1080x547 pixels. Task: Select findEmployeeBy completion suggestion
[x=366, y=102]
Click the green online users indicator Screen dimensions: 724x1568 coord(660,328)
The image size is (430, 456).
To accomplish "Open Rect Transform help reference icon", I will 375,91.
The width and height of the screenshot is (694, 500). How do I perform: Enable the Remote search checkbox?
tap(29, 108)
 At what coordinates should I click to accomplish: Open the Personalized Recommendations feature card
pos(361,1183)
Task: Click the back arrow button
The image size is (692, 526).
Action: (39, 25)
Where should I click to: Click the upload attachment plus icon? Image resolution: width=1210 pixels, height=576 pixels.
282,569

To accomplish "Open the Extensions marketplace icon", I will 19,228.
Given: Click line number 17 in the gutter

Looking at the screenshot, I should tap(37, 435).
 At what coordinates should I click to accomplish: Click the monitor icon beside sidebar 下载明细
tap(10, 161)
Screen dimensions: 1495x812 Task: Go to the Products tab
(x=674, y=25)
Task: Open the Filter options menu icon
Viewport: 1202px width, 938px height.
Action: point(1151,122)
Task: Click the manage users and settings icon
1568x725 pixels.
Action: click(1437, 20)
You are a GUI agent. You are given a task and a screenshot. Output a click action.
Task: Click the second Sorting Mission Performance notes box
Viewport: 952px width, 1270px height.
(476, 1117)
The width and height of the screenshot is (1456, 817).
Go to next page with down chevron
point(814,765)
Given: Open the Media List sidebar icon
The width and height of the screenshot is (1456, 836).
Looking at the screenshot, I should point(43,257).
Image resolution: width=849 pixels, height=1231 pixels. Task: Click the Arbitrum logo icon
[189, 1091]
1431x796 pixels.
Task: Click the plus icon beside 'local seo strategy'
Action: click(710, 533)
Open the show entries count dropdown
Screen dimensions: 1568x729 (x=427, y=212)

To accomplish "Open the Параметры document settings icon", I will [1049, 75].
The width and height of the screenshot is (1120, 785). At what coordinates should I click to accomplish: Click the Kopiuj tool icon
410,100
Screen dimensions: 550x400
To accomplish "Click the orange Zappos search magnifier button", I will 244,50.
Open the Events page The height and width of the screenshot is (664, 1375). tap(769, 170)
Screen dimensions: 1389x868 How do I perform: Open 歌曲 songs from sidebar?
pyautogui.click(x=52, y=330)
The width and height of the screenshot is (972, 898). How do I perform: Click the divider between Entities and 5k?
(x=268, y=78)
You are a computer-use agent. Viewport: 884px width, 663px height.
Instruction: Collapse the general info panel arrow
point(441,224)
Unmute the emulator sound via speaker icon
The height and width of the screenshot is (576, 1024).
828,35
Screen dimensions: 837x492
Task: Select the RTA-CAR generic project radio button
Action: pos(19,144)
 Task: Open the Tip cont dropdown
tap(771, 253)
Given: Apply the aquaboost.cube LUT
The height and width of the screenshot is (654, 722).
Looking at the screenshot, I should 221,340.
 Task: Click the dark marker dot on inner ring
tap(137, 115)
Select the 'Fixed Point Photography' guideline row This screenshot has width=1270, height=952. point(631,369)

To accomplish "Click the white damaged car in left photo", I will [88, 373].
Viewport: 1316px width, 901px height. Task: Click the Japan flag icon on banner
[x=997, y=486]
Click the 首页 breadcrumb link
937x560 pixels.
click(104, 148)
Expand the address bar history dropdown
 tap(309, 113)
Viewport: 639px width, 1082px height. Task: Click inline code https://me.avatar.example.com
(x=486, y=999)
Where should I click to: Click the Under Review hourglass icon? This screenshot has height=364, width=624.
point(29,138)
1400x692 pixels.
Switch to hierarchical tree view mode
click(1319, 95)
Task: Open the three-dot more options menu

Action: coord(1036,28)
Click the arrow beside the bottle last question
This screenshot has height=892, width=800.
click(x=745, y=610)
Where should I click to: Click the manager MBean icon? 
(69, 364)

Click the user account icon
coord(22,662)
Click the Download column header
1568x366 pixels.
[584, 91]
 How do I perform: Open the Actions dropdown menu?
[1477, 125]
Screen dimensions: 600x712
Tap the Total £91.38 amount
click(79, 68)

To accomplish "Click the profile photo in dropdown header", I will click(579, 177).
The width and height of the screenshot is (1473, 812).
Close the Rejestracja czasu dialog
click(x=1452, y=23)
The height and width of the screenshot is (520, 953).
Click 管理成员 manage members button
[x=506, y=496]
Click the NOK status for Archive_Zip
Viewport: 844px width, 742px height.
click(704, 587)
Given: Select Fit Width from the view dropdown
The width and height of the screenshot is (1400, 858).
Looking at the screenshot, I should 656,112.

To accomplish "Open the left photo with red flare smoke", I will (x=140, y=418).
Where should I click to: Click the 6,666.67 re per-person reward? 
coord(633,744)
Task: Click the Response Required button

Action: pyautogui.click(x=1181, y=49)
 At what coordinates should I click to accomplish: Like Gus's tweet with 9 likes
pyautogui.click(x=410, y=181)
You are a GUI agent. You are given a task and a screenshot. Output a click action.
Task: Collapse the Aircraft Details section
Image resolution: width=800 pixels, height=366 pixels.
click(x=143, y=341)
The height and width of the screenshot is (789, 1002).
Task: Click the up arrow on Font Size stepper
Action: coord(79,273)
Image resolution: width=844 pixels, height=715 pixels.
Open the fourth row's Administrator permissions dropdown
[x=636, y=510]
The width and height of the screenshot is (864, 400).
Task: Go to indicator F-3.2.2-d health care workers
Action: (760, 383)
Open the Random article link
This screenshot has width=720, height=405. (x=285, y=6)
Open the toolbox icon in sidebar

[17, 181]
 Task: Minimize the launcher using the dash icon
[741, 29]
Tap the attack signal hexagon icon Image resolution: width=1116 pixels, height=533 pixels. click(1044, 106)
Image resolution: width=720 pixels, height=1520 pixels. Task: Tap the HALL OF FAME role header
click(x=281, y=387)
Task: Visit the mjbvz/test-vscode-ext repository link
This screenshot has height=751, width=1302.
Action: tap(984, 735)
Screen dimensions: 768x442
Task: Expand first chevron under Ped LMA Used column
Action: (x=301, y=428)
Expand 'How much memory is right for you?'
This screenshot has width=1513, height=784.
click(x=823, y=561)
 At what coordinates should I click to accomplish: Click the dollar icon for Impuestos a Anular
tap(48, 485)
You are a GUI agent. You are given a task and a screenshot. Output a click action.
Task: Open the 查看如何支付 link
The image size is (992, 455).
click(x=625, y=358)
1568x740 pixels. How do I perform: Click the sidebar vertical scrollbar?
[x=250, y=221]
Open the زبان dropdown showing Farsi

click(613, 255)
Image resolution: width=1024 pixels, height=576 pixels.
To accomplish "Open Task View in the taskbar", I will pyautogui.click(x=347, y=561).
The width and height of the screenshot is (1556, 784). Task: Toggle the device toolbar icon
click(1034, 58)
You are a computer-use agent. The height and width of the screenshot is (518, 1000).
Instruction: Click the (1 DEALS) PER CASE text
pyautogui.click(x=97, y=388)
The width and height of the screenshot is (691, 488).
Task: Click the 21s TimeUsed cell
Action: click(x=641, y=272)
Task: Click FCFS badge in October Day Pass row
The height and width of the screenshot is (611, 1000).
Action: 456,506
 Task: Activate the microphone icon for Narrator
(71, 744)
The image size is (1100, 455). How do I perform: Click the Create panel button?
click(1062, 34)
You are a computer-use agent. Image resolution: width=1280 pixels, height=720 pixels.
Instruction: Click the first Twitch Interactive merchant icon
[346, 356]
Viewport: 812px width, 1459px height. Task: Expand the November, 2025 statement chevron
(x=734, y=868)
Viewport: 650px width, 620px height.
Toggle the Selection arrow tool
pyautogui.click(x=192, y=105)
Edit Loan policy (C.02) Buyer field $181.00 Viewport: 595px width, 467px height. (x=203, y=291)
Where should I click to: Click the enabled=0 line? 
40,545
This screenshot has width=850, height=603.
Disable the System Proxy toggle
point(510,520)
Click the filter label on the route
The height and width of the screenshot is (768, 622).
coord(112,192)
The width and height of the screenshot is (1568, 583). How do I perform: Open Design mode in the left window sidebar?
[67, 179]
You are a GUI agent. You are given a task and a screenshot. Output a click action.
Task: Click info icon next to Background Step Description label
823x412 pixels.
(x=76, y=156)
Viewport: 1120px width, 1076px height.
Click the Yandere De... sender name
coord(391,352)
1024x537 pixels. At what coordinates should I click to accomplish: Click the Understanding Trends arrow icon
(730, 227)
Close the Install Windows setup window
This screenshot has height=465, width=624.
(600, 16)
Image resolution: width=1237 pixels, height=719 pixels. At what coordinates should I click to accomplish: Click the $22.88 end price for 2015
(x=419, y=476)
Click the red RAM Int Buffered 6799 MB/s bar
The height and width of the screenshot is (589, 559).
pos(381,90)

§ **Task instructions**
Beginning at the line above that contains "Task: Click the dark", return each line exactly through the line that contains "1400x692 pixels.", and no others.

§ **Completed exercise**
 Task: Click the dark marker dot on inner ring
tap(137, 115)
Select the 'Fixed Point Photography' guideline row This screenshot has width=1270, height=952. point(631,369)

To accomplish "Click the white damaged car in left photo", I will [88, 373].
Viewport: 1316px width, 901px height. Task: Click the Japan flag icon on banner
[x=997, y=486]
Click the 首页 breadcrumb link
937x560 pixels.
click(104, 148)
Expand the address bar history dropdown
 tap(309, 113)
Viewport: 639px width, 1082px height. Task: Click inline code https://me.avatar.example.com
(x=486, y=999)
Where should I click to: Click the Under Review hourglass icon? This screenshot has height=364, width=624.
point(29,138)
1400x692 pixels.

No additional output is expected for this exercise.